DIRECTIONS FOR THIS TASK – Rewrite the listing with every "tree node" changed to "tree item" and nothing else altered.

--- Start DATA PROVIDED ---

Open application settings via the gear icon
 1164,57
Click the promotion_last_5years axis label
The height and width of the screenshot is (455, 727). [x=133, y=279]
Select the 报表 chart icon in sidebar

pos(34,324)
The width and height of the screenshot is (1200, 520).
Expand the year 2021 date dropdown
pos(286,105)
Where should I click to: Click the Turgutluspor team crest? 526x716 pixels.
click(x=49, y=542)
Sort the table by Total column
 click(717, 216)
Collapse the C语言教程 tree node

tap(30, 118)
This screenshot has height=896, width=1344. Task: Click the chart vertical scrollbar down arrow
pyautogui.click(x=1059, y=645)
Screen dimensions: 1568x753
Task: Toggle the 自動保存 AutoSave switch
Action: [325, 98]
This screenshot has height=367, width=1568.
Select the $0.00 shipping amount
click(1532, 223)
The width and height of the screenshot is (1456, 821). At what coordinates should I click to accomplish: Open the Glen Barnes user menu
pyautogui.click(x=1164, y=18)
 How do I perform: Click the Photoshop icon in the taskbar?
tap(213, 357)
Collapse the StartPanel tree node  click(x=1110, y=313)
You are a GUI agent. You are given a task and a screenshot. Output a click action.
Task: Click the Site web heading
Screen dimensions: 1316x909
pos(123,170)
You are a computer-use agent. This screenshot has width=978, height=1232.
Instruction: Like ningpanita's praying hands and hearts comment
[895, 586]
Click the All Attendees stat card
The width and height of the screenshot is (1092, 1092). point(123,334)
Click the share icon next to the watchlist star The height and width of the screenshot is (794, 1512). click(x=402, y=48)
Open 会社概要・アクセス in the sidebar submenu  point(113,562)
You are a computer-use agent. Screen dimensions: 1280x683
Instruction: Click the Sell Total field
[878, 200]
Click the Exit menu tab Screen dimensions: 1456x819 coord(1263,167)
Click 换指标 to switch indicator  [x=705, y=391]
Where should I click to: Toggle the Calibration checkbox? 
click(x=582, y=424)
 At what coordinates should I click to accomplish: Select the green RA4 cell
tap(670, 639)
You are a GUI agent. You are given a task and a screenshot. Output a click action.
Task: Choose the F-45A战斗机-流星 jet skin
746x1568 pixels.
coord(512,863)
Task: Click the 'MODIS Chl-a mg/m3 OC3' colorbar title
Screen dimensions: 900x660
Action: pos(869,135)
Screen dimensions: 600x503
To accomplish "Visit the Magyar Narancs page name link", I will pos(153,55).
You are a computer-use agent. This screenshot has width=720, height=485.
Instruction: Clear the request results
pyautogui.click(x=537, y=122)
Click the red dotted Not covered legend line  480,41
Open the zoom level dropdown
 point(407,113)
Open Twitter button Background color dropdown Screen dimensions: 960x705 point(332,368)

--- End DATA PROVIDED ---

PROBLEM SOLUTION –
Open application settings via the gear icon
 1164,57
Click the promotion_last_5years axis label
The height and width of the screenshot is (455, 727). [x=133, y=279]
Select the 报表 chart icon in sidebar

pos(34,324)
The width and height of the screenshot is (1200, 520).
Expand the year 2021 date dropdown
pos(286,105)
Where should I click to: Click the Turgutluspor team crest? 526x716 pixels.
click(x=49, y=542)
Sort the table by Total column
 click(717, 216)
Collapse the C语言教程 tree item

tap(30, 118)
This screenshot has height=896, width=1344. Task: Click the chart vertical scrollbar down arrow
pyautogui.click(x=1059, y=645)
Screen dimensions: 1568x753
Task: Toggle the 自動保存 AutoSave switch
Action: [325, 98]
This screenshot has height=367, width=1568.
Select the $0.00 shipping amount
click(1532, 223)
The width and height of the screenshot is (1456, 821). At what coordinates should I click to accomplish: Open the Glen Barnes user menu
pyautogui.click(x=1164, y=18)
 How do I perform: Click the Photoshop icon in the taskbar?
tap(213, 357)
Collapse the StartPanel tree item  click(x=1110, y=313)
You are a GUI agent. You are given a task and a screenshot. Output a click action.
Task: Click the Site web heading
Screen dimensions: 1316x909
pos(123,170)
You are a computer-use agent. This screenshot has width=978, height=1232.
Instruction: Like ningpanita's praying hands and hearts comment
[895, 586]
Click the All Attendees stat card
The width and height of the screenshot is (1092, 1092). point(123,334)
Click the share icon next to the watchlist star The height and width of the screenshot is (794, 1512). click(x=402, y=48)
Open 会社概要・アクセス in the sidebar submenu  point(113,562)
You are a computer-use agent. Screen dimensions: 1280x683
Instruction: Click the Sell Total field
[878, 200]
Click the Exit menu tab Screen dimensions: 1456x819 coord(1263,167)
Click 换指标 to switch indicator  [x=705, y=391]
Where should I click to: Toggle the Calibration checkbox? 
click(x=582, y=424)
 At what coordinates should I click to accomplish: Select the green RA4 cell
tap(670, 639)
You are a GUI agent. You are given a task and a screenshot. Output a click action.
Task: Choose the F-45A战斗机-流星 jet skin
746x1568 pixels.
coord(512,863)
Task: Click the 'MODIS Chl-a mg/m3 OC3' colorbar title
Screen dimensions: 900x660
Action: pos(869,135)
Screen dimensions: 600x503
To accomplish "Visit the Magyar Narancs page name link", I will pos(153,55).
You are a computer-use agent. This screenshot has width=720, height=485.
Instruction: Clear the request results
pyautogui.click(x=537, y=122)
Click the red dotted Not covered legend line  480,41
Open the zoom level dropdown
 point(407,113)
Open Twitter button Background color dropdown Screen dimensions: 960x705 point(332,368)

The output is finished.